Getting the kitchen ready for all that baking!
The holidays are again ever-near, and it’s time for those of us who love to bake to accept that we are about to enter the kitchen never to be seen again (until the New Year). As with any beloved venture, you can’t just go into it blind. There is preparation involved, the likes of which will carry throughout the holidays with an organized kitchen and a workable schedule.
First, make a list of all of the goodies you plan to bake this season. Break out the cookbooks, those magazines you’ve saved and go to your favorite recipe websites. Once you’ve written down everything you’d like to make, refine the list. Go over it again with logistics in mind. What will you realistically have time to accomplish? How much of all the ingredients can you afford? Come up with a plan that is completely do-able, not one that will only serve to overwhelm you and transform the fun of baking into stress. Factor in gifts you intend to bake and when they need to be ready, as well as how you want to divvy out the snacks over the next month or so. Leave little to chance, if anything at all.
Sometimes we forget something almost as important as our baked goods, their packaging. Especially if you’re giving them as gifts, you’ll want to package them decoratively with bakers twine, cellophane, paper boxes, mason jars, and of course tags and labels to identify and personalize your gifted goodies. Stock up on it all early.
It may not be fun but it is absolutely necessary to give your kitchen a thorough cleaning before the baking season starts. Of course you’re going to get it all messy again, but you need that immaculate canvas to start with. When it’s fresh, clean and organized, your projects will run with optimal efficiency. So get in there and start scrubbing, clear off the counters, and make the space you’ll need to create all of that edible holiday cheer!
Your control room during your endeavors will of course be the pantry. Sort it all out early. Get in there, sweep out crumbs and toss out expired items. Replace spices as needed, even if you have plenty on hand. Remember, if it isn’t fragrant or simply does not smell fresh, it isn’t. Toss it out with the old containers of baking soda and powder and replace them all.
Now to check your weapons of choice, make certain you have the necessary and beloved bakeware and tools. With your revised list in hand, determine if the pans and tools you currently have are enough to cut it. Many recipes specify spices and types of pans needed, it’s definitely best to be true to the specifications. Write down what you’re missing and purchase them a.s.a.p. If you’re planning an avalanche of cookies this season, you could always add an extra sheet pan and cooling rack to keep up with your output!

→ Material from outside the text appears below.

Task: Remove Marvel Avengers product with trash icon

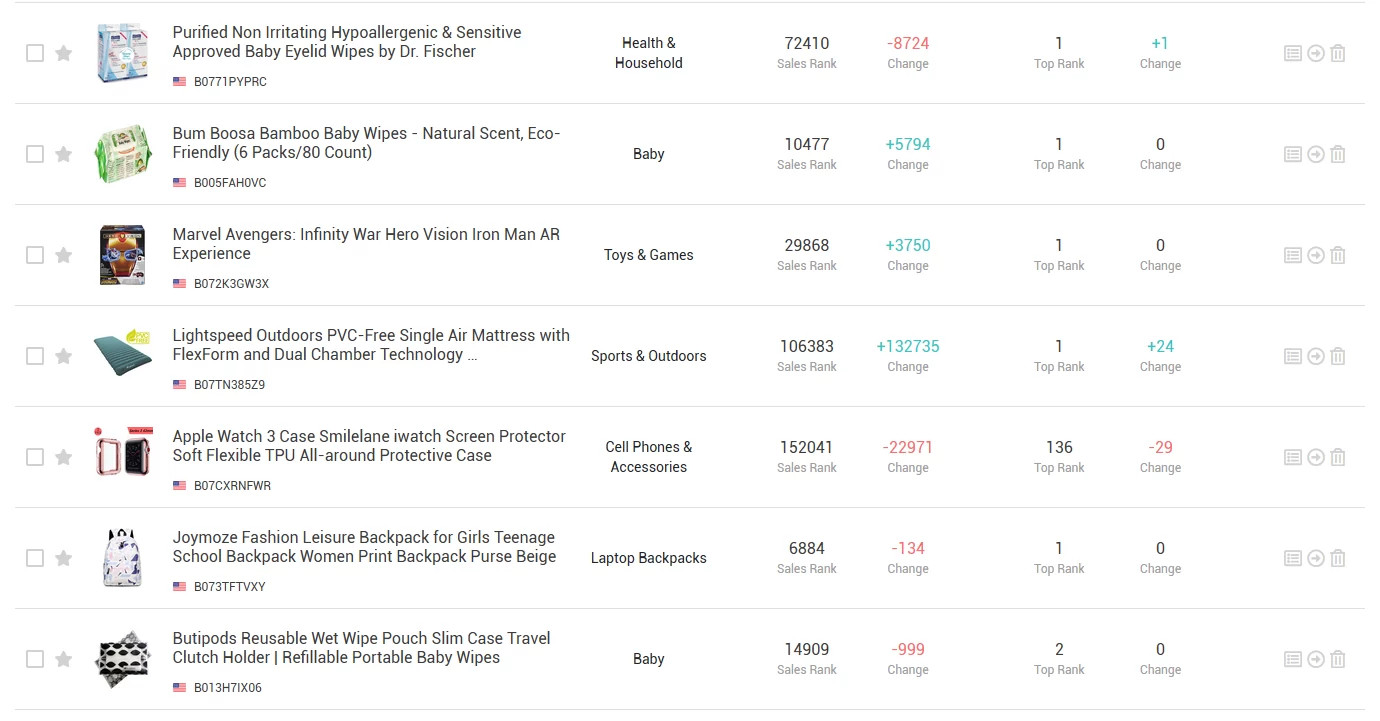Action: coord(1338,255)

Meanwhile you’ll want to assemble your arsenal by locating your old appliances – the mixers, the food processor, and other small accessories you plan to use and rescuing them from non-seasonal obscurity. Some of these tools may have gone untested for a while, so be certain to clean those as well, so you can be ready to proceed without concern of dust and germs.
Some folks like to set up their baking station right on the kitchen counter. Others swear by having it all properly arranged on a high rolling cart, while the rest of us simply want it all ready to go in the cupboard. Regardless of your location preference as long as all of your most used baking supplies are together in a single easily accessible location, you’re good to go. Maximize the potential of this space by installing a couple of hooks that you may hang tools on. Use airtight containers to store flour, grains and sugar – they keep everything fresh and insect–free. A spinning Lazy Susan can aid accessibility, and a large floor bound basket can store the bulky items like pans, cutting boards and tins that you’ll need to bring up into service during your recipes duration.
With your revised lists all of your projects are itemized. Keep tools and ingredients specific to certain recipes separate in shoeboxes (or similarly sized boxes) that are nearby and easy to access. You could have a box dedicated to cookies, another to fudge and so forth. When it’s their time, simply pull out the applicable box and get to work.
Ultimately the results should speak for themselves. And you need to have everything taste tested by your friends or family! You wouldn’t want to make a gift of something if you failed to confirm its success as a delectable treat. As long as you put as much care into the preparation of the treats as your friends put into eating them, you’ll do just fine.